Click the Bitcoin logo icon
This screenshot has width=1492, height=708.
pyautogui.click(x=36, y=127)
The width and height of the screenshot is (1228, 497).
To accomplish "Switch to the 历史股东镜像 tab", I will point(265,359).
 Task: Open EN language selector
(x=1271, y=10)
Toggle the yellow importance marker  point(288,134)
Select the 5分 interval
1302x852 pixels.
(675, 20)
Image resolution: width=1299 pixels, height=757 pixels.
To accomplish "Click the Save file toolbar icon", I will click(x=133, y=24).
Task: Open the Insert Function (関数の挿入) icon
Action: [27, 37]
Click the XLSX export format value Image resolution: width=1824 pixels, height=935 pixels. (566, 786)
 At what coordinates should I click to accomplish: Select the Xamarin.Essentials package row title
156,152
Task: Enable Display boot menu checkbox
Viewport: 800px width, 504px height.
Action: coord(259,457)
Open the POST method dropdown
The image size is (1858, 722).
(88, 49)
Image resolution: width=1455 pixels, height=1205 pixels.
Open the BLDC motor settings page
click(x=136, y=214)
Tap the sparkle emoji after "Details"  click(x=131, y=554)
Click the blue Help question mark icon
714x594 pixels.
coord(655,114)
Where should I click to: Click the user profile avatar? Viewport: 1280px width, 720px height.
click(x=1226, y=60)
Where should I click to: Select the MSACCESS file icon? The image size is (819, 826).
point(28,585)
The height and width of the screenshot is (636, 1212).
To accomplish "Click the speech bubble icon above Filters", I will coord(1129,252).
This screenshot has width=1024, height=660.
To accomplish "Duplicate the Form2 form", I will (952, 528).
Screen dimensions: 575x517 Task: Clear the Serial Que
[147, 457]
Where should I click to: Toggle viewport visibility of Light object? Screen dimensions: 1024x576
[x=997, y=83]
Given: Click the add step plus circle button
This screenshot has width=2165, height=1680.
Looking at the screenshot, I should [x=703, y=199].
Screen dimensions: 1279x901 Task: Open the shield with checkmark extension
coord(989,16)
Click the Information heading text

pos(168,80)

___

Locate the lines above that hold the word "resolution". Show every one of them.

Image resolution: width=1299 pixels, height=757 pixels.
Click the XLSX export format value Image resolution: width=1824 pixels, height=935 pixels. (566, 786)
Image resolution: width=1455 pixels, height=1205 pixels.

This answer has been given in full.